October’s issue includes our annual 20 Questions feature. You can find this and 19 other questions–and answers–there.
It’s already happening. As user demand for the latest technology and connectivity barrels ahead, manufacturers’ development cycles have struggled to keep pace. And automakers were never great at developing their own infotainment systems, anyway.
The flashy tablet-size screens that have become the centerpieces of automotive interior design are now responsible for handling not only basic radio and navigation functions but also HVAC controls, vehicle settings, and even video streaming. Manufacturers were reluctant at first to give third parties the keys to the castle, but as computing loads have grown, automakers have enlisted the help of tech conglomerates.
Operating systems supplied by big names such as Android, BlackBerry, and Linux run in the background and handle the heavy lifting. BlackBerry’s automotive software platform, for instance, is embedded in more than 175 million vehicles made by more than a dozen brands, including Audi, Ford, Hyundai, Porsche, and Toyota.

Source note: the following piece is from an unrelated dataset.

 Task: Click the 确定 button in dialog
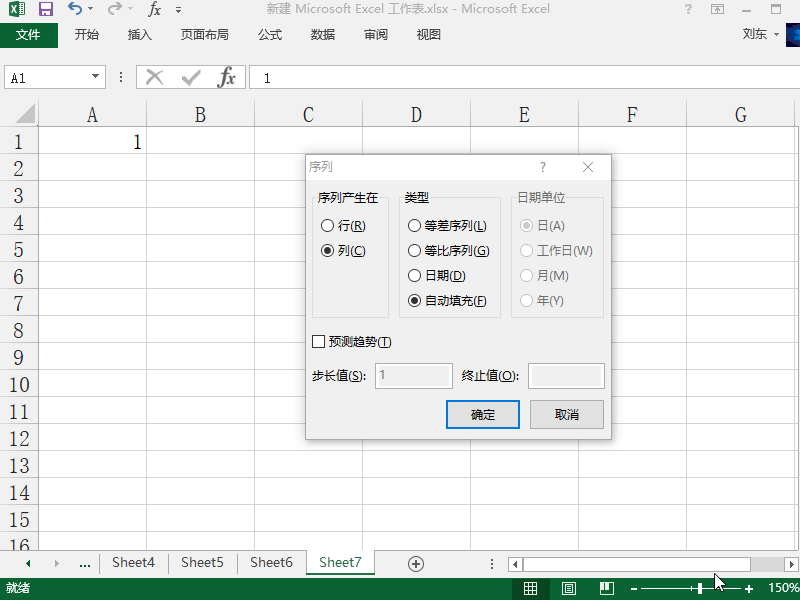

The software can be configured to meet specific needs and be re-skinned to appear as desired, so it won’t be obvious that an OEM has outsourced this work. And as the tech progresses, over-the-air updates are likely to become more prevalent to allow the interfaces to adapt to what’s next. The Polestar 2, which uses an infotainment system provided by Google that functions like an Android-based smartphone. It’s the first to do so but certainly won’t be the last.